彼はミリアの頭を優しく撫で、その髪に何度も愛おしそうな口づけを落とした。
「ミリア。君がモフモフを恋しがるなら、これから毎日、君が満足するまで私を愛でさせてあげるよ。……人間の姿のままでね」
「もう……レインハルト様のいじわる……」
「ふふ、愛しているよ、私の可愛いミリア」
数ヶ月後。
王都の大聖堂には、数多くの参列者が集まっていた。
ヴォルティス公爵家のご嫡男と、キャッツナー伯爵家の令嬢による、盛大な結婚式が執り行われていたのだ。
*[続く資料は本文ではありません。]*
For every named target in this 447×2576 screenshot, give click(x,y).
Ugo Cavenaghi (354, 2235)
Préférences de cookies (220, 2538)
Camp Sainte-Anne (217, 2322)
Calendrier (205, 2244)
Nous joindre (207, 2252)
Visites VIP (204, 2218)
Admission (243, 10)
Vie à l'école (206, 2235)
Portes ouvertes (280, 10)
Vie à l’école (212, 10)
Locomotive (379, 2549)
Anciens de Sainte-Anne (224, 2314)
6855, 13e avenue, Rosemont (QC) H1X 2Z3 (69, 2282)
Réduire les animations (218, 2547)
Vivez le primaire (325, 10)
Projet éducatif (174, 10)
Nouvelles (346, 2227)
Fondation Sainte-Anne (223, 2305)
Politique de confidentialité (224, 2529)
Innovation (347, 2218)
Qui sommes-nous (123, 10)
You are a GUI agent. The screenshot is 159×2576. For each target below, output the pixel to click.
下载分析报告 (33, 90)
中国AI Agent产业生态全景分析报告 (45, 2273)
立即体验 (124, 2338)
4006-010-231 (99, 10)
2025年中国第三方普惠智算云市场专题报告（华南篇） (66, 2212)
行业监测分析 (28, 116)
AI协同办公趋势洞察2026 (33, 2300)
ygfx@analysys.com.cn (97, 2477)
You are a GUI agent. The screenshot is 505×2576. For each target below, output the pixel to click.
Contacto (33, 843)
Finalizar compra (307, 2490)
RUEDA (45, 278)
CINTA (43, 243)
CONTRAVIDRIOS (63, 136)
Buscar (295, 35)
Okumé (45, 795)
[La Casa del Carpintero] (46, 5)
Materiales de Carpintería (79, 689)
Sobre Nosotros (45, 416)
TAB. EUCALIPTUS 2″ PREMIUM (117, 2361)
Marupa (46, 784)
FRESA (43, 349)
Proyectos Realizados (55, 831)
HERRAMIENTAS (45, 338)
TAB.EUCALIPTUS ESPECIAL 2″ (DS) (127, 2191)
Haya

バージンロードを歩く二人を見た社交界の人々は、口々に感嘆の声を漏らした。
「なんて美しいご夫妻でしょう……!」
「レインハルト様のお姿が元に戻られただけでなく、あんなにも幸せそうなお顔をされるなんて……」
純白のドレスに身を包んだミリアの隣で、漆黒のタキシードを着こなしたレインハルトが極上の笑みを浮かべている。
指輪の交換を終え、神父の前で向き合う二人。
「では、誓いの口づけを」
神父の言葉を受け、レインハルトがミリアのベールを優しく上げたた。
「ミリア。生涯、君だけを愛すると誓うよ」
「私もですわ、レインハルト様」
二人は静かに唇を重ね合わせた。
万雷の拍手が大聖堂を包み込む。
誓いのキスを終え、微笑み合いながらバージンロードを歩き出す二人。
ミリアはレインハルトの腕にしっかりと自分の手を絡め、そっと彼の耳元で囁いた。
「ねぇ、レインハルト様」
「ん? どうしたんだい?」
「今夜は……結婚初夜ですけれど」
ミリアは上目遣いで、少しだけ悪戯っぽく微笑んだ。
「……特製のブラシで、たくさんブラッシングをさせてくださいますか?」
一瞬間をおいて、レインハルトは満足そうに目を細め、彼女の腰を引き寄せた。
「いいよ。……その代わり、ブラッシングが終わったら、今度は私が君を朝までたっぷり可愛がってあげるからね?」
「~〜〜っ!?」
甘い『おしおき』の約束に顔を赤く染めながらも、ミリアは幸せいっぱいに彼の隣を歩んでいくのだった。